The…this young man wa…was different. I… now, was…was it appropriate for us to bring these original charges? Yes, I think it was. Was the ultimate outcome appropriate? I think it was, based on all the factors of the …of the case. Can reasonable people disagree about that because they, you know, they take a look at it and they think it was maybe too harsh or too light? I suppose.

But that's what prosecutors are paid to do. We have …We have to try to do justice in individual cases, that's what courts are paid to do.

ANDREW THOMAS: But the ultimate outcome was what it was. And the defendant accepts that, the state accepts that, and I'm content that the appropriate sanction was imposed to hold him accountable, teach him a lesson, teach him that this isn't fun and games. If you're goin' to start playing around on pornographic sites, and you come across child pornography then, you know, you better accept the consequences of that.

And whatever happened in his case, uh, w- …presumably we'll never know because, uh, we…we haven't been able to…to fully get to the bottom of that. But, uh, an important lesson was taught here. But justice was served in that the appropriate outcome wasn't to send this guy to prison for 50 years. Was to teach him a good, hard lesson so he doesn't do it again. And that's what happened.

JIM AVILA: The defense attorney didn't agree to a plea that said this boy committed child pornography…


JIM AVILA: …in any way.


JIM AVILA: Okay? He didn't do anything unethical. He…he did agree to a plea of a boy who took a Playboy magazine to school.


JIM AVILA: Showed it to 16-year-olds.


JIM AVILA: A charge which we've not able…been able to find has ever been leveled against anybody in this county ...


JIM AVILA: …before.

ANDREW THOMAS: Yeah, I don't know. It may have…it may have been a while. It's…it's certainly not one that we bring commonly.

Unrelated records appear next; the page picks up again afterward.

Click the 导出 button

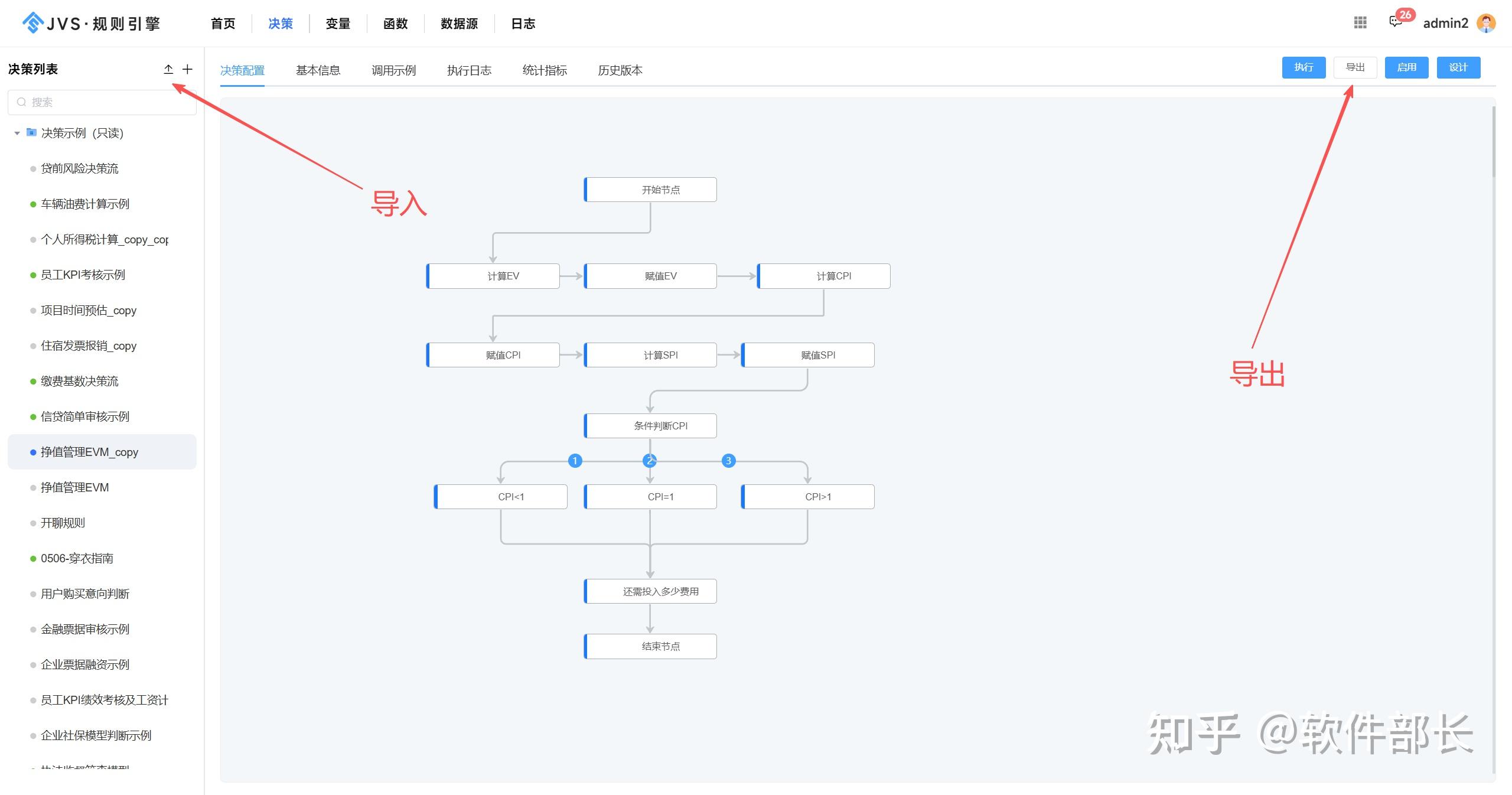pos(1355,67)
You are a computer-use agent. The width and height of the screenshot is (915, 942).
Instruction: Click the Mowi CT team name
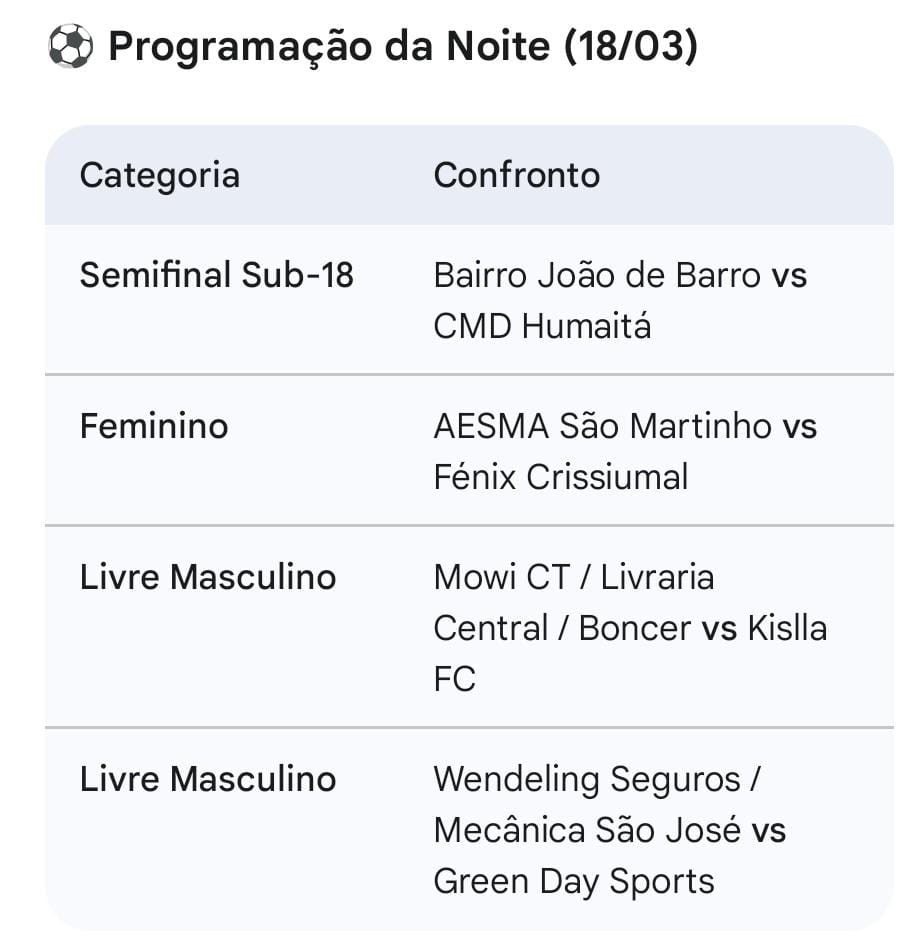501,577
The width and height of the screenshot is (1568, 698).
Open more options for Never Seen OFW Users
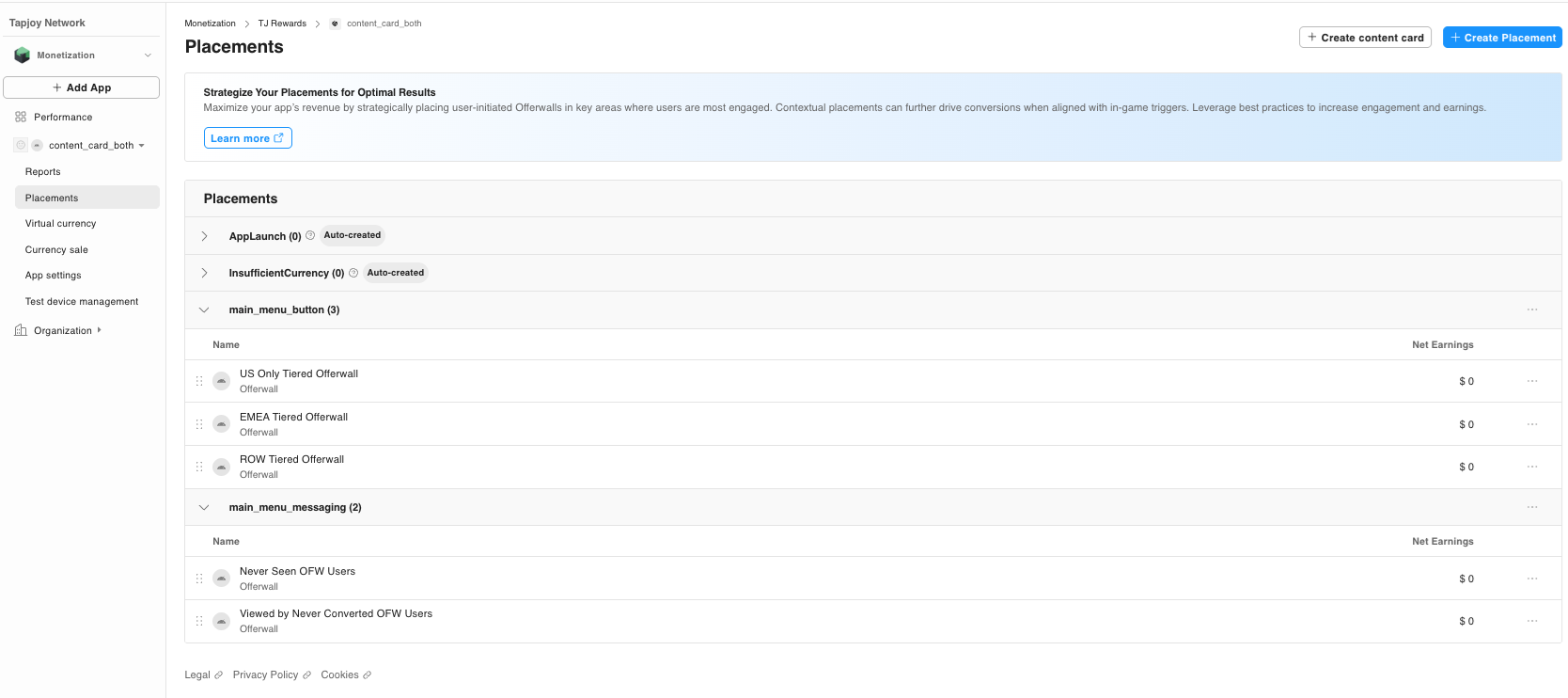pyautogui.click(x=1531, y=579)
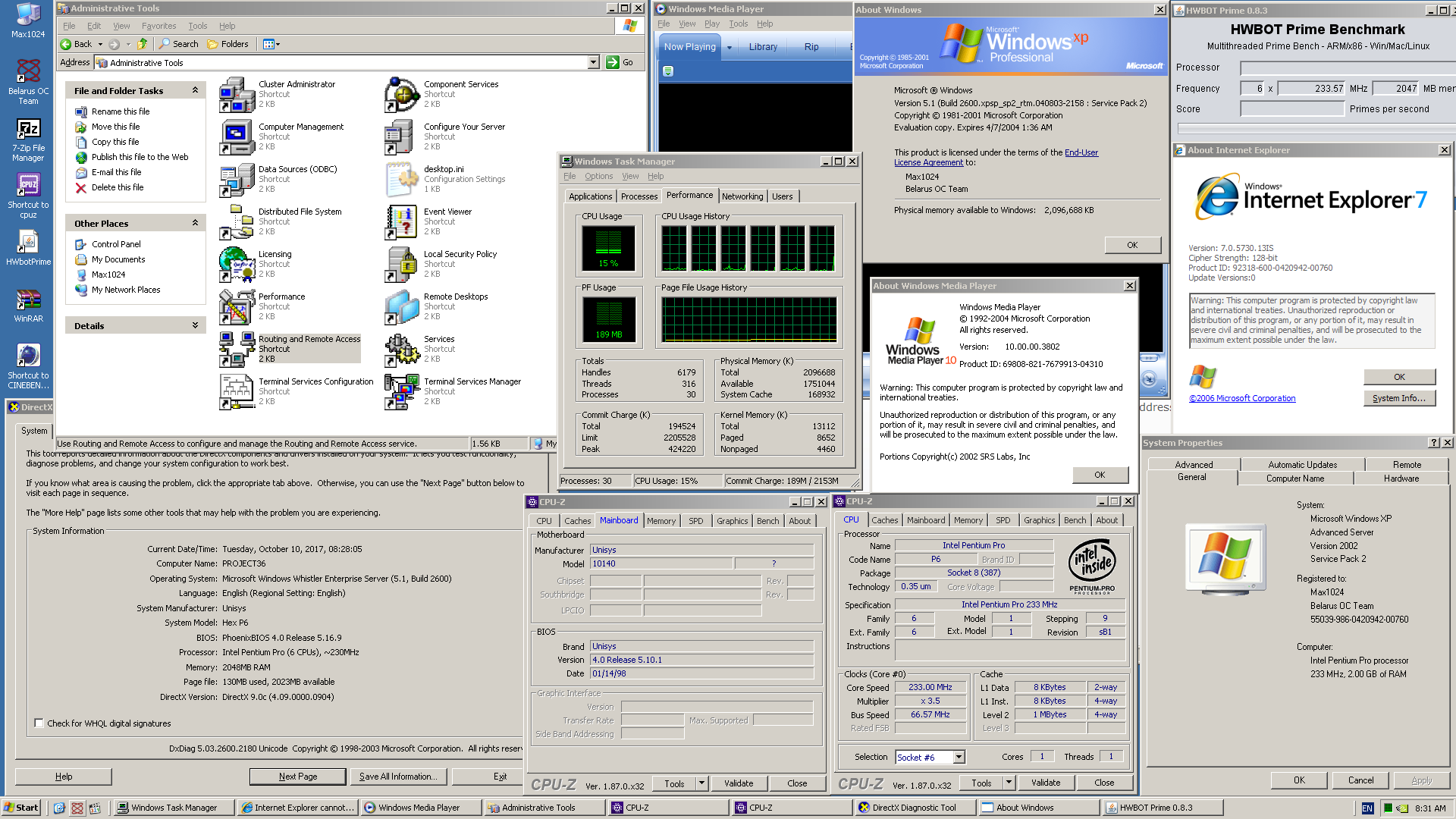Open the Event Viewer shortcut icon
The image size is (1456, 819).
(402, 221)
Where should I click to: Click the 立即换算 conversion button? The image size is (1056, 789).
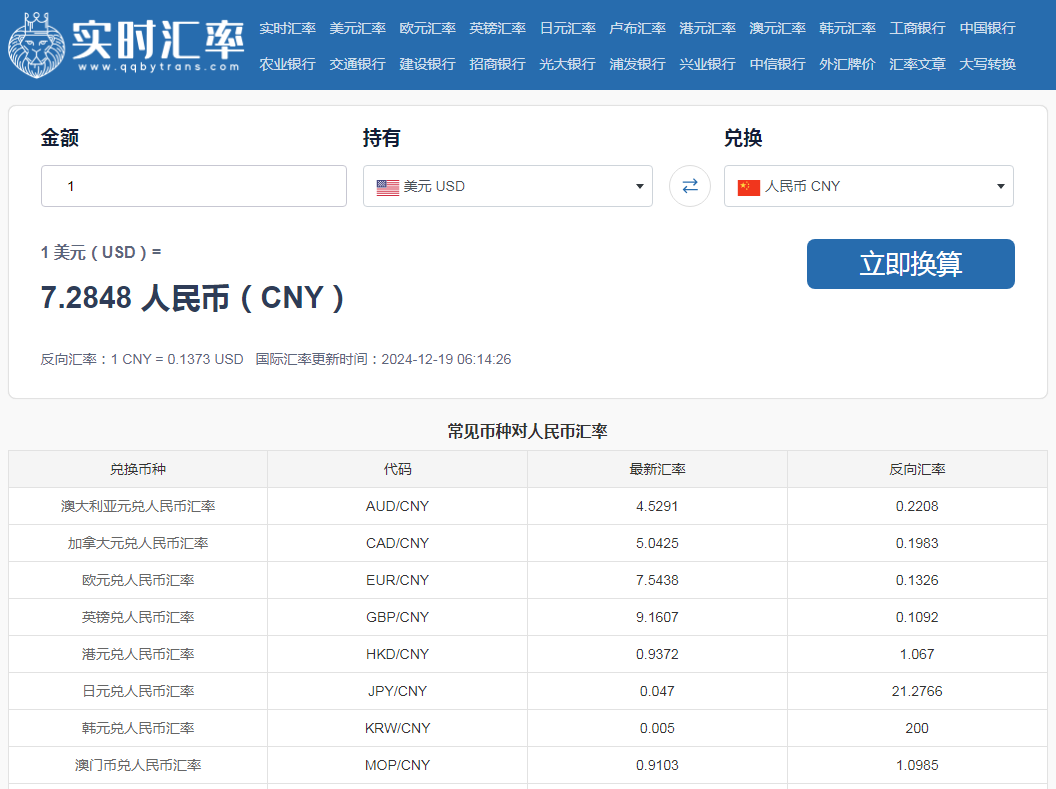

But again, to explain, uh, how you reach that plea agreement, if you've decided that somebody is going to plead to, instead of a Class Two felony, it's a Class Five felony, or a Class Six undesignated felony, then to reach the plea agreement that can then be entered into court, I mean, not to be too technical about it, but you've got to find a Class Six felony that fits the factual description of what happened so that you can go into court and you can say, "On this date, this is what I did" and the judge can say…can examine the facts and accept a guilty plea.

So, while this would have been an unorthodox thing to a person to plead to, uh, that it's because of the common desire of prosecution and defense to reach a just outcome in looking for a Class Six undesignated felony that fit this…this fact pattern. And…and that's, uh, that's how we reach this point. And, uh, but for the record, you know, these kids really shouldn't be takin' (Chuckles) Playboys to school.

Uh, not that, uh, we have some big crackdown here on that but, uh…but the…the law is on the books, and…and maybe it's on the books if only to allow us, in cases like this, to properly dispose of the case.